Design Article

Optimizing DSP Performance and Minimizing Risk

Jack Shandle

6/17/2004 12:00 AM EDT


Design engineers who must balance heavy-duty signal-processing performance with low power consumption and/or aggressive price points for their chips increasingly find themselves in a quandary. Their choices include but are not limited to:

  • Off-the-shelf DSPs that leave a lot of potential power savings on the table because the same programmability that makes them flexible and easy to use also consumes more cycles to execute an algorithm than a hardwired solution.

  • Configurable processors that typically require a significant investment in time and money but deliver much closer to an optimized power/performance solution.
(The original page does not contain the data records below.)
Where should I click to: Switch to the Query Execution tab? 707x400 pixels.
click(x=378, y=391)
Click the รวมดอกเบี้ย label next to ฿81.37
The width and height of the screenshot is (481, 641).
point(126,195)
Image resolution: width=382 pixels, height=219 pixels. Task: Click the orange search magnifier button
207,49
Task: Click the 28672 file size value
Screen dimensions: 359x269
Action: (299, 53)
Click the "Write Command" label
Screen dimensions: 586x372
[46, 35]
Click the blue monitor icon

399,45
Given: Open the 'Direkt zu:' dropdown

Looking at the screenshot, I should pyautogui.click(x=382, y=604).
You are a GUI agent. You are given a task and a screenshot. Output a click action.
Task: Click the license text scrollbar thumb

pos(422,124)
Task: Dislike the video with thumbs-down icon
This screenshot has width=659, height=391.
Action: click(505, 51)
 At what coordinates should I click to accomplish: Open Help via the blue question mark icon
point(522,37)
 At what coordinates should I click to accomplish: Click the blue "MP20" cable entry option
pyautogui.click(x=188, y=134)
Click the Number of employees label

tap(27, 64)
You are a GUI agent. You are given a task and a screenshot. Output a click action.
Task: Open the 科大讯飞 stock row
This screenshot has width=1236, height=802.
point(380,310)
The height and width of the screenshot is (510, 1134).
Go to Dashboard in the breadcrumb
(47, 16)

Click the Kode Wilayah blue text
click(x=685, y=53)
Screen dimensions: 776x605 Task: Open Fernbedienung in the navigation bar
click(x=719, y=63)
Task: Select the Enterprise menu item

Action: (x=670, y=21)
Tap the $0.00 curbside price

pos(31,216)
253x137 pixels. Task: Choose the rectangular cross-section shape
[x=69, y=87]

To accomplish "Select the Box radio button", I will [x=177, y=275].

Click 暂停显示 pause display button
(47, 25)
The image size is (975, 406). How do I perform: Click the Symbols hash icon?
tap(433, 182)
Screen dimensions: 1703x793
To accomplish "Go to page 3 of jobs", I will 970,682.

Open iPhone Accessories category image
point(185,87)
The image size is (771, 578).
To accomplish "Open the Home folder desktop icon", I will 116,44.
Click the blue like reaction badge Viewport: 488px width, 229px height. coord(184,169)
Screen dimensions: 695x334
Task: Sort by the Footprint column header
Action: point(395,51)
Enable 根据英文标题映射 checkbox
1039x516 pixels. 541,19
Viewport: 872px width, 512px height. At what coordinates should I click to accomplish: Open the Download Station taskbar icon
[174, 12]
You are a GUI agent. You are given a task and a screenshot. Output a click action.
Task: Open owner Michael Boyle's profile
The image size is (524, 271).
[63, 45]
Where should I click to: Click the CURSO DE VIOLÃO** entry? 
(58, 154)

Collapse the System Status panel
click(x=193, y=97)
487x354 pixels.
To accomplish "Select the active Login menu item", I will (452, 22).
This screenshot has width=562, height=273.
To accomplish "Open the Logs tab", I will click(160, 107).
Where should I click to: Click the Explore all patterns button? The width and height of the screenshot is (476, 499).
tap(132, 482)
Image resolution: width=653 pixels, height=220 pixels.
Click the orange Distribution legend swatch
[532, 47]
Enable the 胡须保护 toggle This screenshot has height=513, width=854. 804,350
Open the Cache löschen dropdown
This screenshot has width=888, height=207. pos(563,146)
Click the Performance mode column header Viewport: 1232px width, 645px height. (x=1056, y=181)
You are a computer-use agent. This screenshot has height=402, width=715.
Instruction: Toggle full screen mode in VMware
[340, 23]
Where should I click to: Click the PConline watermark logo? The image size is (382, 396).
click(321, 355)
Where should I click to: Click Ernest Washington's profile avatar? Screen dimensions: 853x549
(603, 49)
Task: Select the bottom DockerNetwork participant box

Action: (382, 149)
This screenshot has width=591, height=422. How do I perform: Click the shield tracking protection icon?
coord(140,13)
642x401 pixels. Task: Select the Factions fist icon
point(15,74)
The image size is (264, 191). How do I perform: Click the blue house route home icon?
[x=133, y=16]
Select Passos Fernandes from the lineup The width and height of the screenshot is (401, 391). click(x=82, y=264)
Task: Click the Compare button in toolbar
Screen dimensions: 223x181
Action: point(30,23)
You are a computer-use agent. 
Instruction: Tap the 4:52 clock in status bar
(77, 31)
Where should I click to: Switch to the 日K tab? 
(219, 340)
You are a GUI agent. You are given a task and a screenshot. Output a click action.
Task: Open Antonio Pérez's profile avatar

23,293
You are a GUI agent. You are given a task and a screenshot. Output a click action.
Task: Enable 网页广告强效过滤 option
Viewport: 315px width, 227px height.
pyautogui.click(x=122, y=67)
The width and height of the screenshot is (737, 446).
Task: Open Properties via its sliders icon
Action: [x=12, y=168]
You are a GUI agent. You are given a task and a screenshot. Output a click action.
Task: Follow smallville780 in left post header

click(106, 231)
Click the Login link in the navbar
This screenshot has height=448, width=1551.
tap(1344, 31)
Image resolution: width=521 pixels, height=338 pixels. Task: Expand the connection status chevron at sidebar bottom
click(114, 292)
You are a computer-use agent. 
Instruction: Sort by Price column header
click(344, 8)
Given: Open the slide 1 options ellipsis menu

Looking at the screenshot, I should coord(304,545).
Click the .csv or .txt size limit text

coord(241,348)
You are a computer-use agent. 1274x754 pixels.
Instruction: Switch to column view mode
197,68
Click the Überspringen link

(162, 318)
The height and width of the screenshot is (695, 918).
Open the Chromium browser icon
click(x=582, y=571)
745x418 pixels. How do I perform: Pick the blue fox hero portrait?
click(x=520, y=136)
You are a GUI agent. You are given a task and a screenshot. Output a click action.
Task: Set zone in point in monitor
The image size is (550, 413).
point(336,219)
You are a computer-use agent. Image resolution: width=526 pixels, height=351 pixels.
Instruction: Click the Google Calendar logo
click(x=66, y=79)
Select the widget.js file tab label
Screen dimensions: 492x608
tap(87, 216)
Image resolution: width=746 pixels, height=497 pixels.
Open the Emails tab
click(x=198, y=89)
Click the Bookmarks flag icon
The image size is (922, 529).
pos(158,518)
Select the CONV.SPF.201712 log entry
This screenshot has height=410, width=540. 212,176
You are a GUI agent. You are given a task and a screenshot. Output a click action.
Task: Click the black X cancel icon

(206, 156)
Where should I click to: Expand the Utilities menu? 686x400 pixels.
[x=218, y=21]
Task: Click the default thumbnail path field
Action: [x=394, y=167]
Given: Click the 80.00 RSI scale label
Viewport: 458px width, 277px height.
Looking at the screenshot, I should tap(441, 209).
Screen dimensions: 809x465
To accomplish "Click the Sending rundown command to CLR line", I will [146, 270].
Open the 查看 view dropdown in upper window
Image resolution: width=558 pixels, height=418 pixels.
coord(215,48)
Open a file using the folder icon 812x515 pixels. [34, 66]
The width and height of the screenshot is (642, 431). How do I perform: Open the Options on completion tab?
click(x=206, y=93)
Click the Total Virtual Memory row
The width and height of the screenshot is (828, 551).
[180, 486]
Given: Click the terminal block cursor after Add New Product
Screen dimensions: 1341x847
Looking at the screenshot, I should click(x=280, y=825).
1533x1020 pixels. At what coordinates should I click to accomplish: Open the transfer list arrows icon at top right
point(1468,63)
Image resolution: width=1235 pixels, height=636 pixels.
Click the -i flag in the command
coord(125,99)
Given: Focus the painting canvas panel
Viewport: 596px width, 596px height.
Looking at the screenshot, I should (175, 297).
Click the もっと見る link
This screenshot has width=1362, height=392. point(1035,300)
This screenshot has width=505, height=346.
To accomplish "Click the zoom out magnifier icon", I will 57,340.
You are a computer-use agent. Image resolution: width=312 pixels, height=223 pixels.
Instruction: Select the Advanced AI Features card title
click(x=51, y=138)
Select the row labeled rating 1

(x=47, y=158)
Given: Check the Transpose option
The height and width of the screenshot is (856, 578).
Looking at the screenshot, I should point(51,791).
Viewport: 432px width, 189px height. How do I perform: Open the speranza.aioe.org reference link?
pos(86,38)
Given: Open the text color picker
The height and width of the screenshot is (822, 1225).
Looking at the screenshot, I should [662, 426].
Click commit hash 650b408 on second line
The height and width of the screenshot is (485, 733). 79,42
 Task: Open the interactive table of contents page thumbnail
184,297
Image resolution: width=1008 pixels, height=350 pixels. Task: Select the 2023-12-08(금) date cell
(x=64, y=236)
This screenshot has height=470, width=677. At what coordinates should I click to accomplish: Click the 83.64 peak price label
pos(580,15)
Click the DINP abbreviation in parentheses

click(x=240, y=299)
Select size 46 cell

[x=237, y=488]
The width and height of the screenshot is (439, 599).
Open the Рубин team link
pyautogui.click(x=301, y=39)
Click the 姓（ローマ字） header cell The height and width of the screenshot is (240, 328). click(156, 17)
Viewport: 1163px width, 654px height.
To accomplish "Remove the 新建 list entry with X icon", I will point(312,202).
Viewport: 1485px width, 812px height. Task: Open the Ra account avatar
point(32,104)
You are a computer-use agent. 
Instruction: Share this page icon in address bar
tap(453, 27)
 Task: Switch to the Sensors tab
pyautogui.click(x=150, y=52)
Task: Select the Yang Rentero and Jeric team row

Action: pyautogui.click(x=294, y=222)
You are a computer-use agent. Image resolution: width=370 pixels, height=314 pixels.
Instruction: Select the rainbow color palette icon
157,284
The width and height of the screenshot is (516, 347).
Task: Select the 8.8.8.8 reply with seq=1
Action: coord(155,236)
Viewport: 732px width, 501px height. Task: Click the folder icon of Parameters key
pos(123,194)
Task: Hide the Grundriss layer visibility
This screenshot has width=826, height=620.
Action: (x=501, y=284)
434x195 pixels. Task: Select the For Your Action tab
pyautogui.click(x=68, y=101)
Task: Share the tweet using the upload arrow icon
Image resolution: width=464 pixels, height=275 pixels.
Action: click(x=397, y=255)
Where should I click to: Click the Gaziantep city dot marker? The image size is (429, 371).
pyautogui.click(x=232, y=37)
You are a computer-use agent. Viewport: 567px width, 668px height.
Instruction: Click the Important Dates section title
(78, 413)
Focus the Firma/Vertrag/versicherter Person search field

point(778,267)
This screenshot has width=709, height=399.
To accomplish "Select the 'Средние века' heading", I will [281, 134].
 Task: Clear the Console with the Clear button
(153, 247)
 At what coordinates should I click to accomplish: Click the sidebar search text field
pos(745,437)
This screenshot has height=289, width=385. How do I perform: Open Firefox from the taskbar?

These solutions fall into the ASIC category that requires a significant investment and high-volume sales of the chip to justify the investment.

  • Programmable logic solutions that can deliver signal processing performance and efficiency by hardwiring algorithms but generally demand a price be paid in power consumption because of routing and gate utilization issues.

If an application profile reveals that 20% of the time spent executing the application is used doing control functions and 80% is used for signal processing, the case for configurability (or, mapping algorithms to gates) can be compelling. This is also one of those rare instances where designers have the best of both worlds because the custom solution uses fewer gates and, therefore, less power for more performance.

One way to view the designer's quandary graphically is to view processing as occurring in either a control plane, which is typically the responsibility of microprocessors and microcontrollers, or, a data plane, typically the province of DSPs.


Figure 1:  Architecture Options and Trends in System Design

The diagram in Figure 1 shows ARM Ltd.'s unique perspective on the problem. Its cores occupy the control/programmability quadrant (lower left). Adding single-processing extensions to the cores gives them the capability of handling low-bandwidth requirements for moderately complex algorithms such as MP3 for audio processing. Adding single-instruction multiple data (SIMD) instructions into the architecture handles applications such as video processing. ARM has also introduced application-specific accelerators for applications such as 3D graphics rendering. ARM's strategy up to now has not, however, been able to address data-plane applications in the upper right quadrant, which is why it has introduced OptimoDE technology.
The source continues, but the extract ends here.